[The data — start]
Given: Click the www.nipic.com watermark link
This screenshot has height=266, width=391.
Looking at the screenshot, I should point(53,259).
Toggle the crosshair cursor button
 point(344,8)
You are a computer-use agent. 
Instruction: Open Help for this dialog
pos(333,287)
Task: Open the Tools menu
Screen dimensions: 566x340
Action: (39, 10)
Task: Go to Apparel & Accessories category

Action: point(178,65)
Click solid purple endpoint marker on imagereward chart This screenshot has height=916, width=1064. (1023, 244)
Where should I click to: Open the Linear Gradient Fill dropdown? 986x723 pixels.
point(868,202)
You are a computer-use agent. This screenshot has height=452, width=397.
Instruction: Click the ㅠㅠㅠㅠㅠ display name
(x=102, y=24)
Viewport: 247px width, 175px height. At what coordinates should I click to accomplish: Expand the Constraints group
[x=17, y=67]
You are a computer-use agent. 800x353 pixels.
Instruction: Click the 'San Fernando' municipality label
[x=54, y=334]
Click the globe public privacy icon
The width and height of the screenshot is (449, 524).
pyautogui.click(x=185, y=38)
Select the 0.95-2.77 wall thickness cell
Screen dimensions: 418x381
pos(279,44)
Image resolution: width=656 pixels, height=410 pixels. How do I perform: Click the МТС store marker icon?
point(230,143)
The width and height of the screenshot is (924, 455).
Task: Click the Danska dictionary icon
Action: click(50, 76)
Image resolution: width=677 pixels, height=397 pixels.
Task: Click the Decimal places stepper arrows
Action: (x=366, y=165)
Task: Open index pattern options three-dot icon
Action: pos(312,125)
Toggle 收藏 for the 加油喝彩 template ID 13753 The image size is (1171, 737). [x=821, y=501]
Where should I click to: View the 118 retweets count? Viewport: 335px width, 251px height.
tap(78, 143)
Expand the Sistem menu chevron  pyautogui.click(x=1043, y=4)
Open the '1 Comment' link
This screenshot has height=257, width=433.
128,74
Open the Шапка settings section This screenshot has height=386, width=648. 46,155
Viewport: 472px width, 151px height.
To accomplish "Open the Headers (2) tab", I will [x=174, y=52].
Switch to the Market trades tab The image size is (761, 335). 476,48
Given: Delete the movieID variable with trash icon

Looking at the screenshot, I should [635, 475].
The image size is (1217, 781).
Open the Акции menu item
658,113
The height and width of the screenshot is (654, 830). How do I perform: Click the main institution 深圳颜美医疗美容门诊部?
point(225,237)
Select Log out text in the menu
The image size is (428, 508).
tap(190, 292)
[The data — finish]
# Exercise
Having read the records above, print them out again exactly.

# Completed exercise
Given: Click the www.nipic.com watermark link
This screenshot has height=266, width=391.
Looking at the screenshot, I should point(53,259).
Toggle the crosshair cursor button
 point(344,8)
You are a computer-use agent. 
Instruction: Open Help for this dialog
pos(333,287)
Task: Open the Tools menu
Screen dimensions: 566x340
Action: (39, 10)
Task: Go to Apparel & Accessories category

Action: point(178,65)
Click solid purple endpoint marker on imagereward chart This screenshot has height=916, width=1064. (1023, 244)
Where should I click to: Open the Linear Gradient Fill dropdown? 986x723 pixels.
point(868,202)
You are a computer-use agent. This screenshot has height=452, width=397.
Instruction: Click the ㅠㅠㅠㅠㅠ display name
(x=102, y=24)
Viewport: 247px width, 175px height. At what coordinates should I click to accomplish: Expand the Constraints group
[x=17, y=67]
You are a computer-use agent. 800x353 pixels.
Instruction: Click the 'San Fernando' municipality label
[x=54, y=334]
Click the globe public privacy icon
The width and height of the screenshot is (449, 524).
pyautogui.click(x=185, y=38)
Select the 0.95-2.77 wall thickness cell
Screen dimensions: 418x381
pos(279,44)
Image resolution: width=656 pixels, height=410 pixels. How do I perform: Click the МТС store marker icon?
point(230,143)
The width and height of the screenshot is (924, 455).
Task: Click the Danska dictionary icon
Action: click(50, 76)
Image resolution: width=677 pixels, height=397 pixels.
Task: Click the Decimal places stepper arrows
Action: (x=366, y=165)
Task: Open index pattern options three-dot icon
Action: pos(312,125)
Toggle 收藏 for the 加油喝彩 template ID 13753 The image size is (1171, 737). [x=821, y=501]
Where should I click to: View the 118 retweets count? Viewport: 335px width, 251px height.
tap(78, 143)
Expand the Sistem menu chevron  pyautogui.click(x=1043, y=4)
Open the '1 Comment' link
This screenshot has height=257, width=433.
128,74
Open the Шапка settings section This screenshot has height=386, width=648. 46,155
Viewport: 472px width, 151px height.
To accomplish "Open the Headers (2) tab", I will [x=174, y=52].
Switch to the Market trades tab The image size is (761, 335). 476,48
Given: Delete the movieID variable with trash icon

Looking at the screenshot, I should [635, 475].
The image size is (1217, 781).
Open the Акции menu item
658,113
The height and width of the screenshot is (654, 830). How do I perform: Click the main institution 深圳颜美医疗美容门诊部?
point(225,237)
Select Log out text in the menu
The image size is (428, 508).
tap(190, 292)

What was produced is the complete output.